**PAGE TEXT**.
Final Report on the Digital Video Processor

Stephen Edwards


This describes a digital video processor built around the Motorola 56001 DSP and the Philips digital video chips. Coupled with a bank of twelve 256k bit * 4 VRAMS, this system is capable of genlock, overlay, real-time frame capture, and video effects such as shrinking and rotating.

Theory of Operation

In the following discussion, please refer to the block diagram.

The system accepts two different input formats: conventional NTSC composite color video, and the newer SVIDEO format, which separates the luminance (brightness) and chrominance (color) information into two signals. Composite video or the luminance portion of SVIDEO is digitized at 13.5 MHz by a TDA8708 video ADC. For SVIDEO, the chrominance portion is digitized by a similar TDA8709.

From the two ADCs come two 8-bit data streams at 13.5 MHz, which are fed into the SAA9051 Digital MultiStandard Decoder or DMSD. This chip separates the color information from composite video and separates the two chrominance signals into two data streams, one for luminance, and one for chrominance.

Once the color video is separated in the digital domain, it can flow to one of two places. If the system is in the pass-through mode, this information flows through a bank of multiplexers to the SAA7192 Digital Colorspace Converter. This chip takes the luminance and chrominance signals, smooths them, and performs the YUV-to-RGB conversion. This data then passes through a Brooktree Bt101 Video DAC and on to an RGB monitor.

Alternately, the digital video stream can be diverted to a bank of latches, which combines pairs of pixels to form 24-bit words which the 56001 can write into the VRAM. The 56001 functions almost as a DMA controller, since the video data flows directly to the VRAMS, and is not stored or processed by the 56001.

The serial shift registers in the VRAMS are constantly sending out pairs of pixels, which can be made to flow through the aforementioned bank of multiplexers to be displayed on the monitor.


Frame Capture

Full color interlaced frame capture can occur in real time through the use of page mode accesses to the VRAMs. At the beginning of a scan line, a VRAM access is initiated, and the row address is supplied. When active pixels begin to appear, they are written in pairs to the VRAM, all while RAS is held low to preserve the row address. For this, the 56001 is performing read cycles to supply the column address to the VRAMS. However, the VRAM controller changes this into a write cycle for the VRAMs and output enables the pixel latches. Since the 56001 is doing a read cycle, it is not driving the bus during this time.

Using the elaborate address generation unit in the 56001, fractional horizontal compression of the video is possible here. Since the low-order bits of the address are not used to produce addresses for the VRAMs, the address is treated as a fixed-point number with a fractional part.

Frame capture is accessed by pressing `down' from the main menu. The video begins to be captured. The upper line and leftmost column can be adjusted by holding the `up' and `left' buttons while turning the knob. The width and height of the captured image can be likewise adjusted using the `right' and `down' buttons.

As always, the `center' button will exit the frame capture mode and hold the picture in the current buffer.

Parameter Modify

The SAA9051 DMSD has 12 control registers in it, accessed through Philips' I2C bus, a multi-master, variable speed serial bus. Unfortunately, the 56001's two serial ports are not flexible enough to completely implement the protocol, so it was written instead in software. Since these registers only need to be changed occasionally, the speed penalty is perfectly acceptable, and the protocol easily supports this.

**INFORMATION SHOWN**.

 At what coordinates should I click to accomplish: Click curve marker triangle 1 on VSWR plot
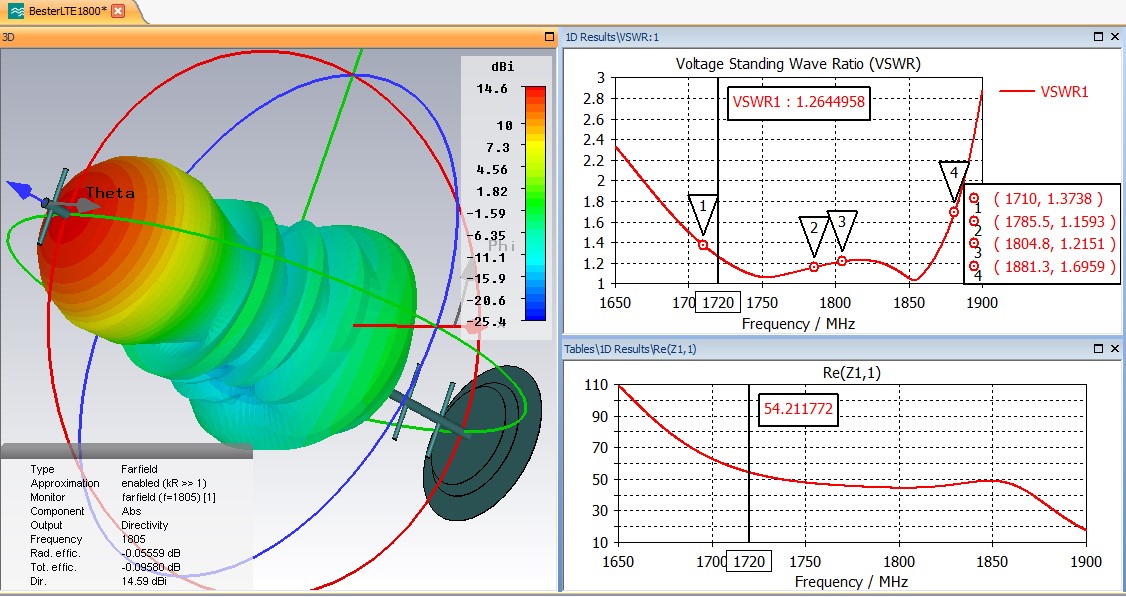(x=704, y=210)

**PROBLEM**.
Answer from the video processor report:
1. At what rate does the TDA8708 digitize composite video?
2. Which chip performs the YUV-to-RGB conversion?
3. How many control registers does the SAA9051 DMSD have?

**RESPONSE TO THIS EXERCISE**.
1. 13.5 MHz
2. The SAA7192 Digital Colorspace Converter
3. 12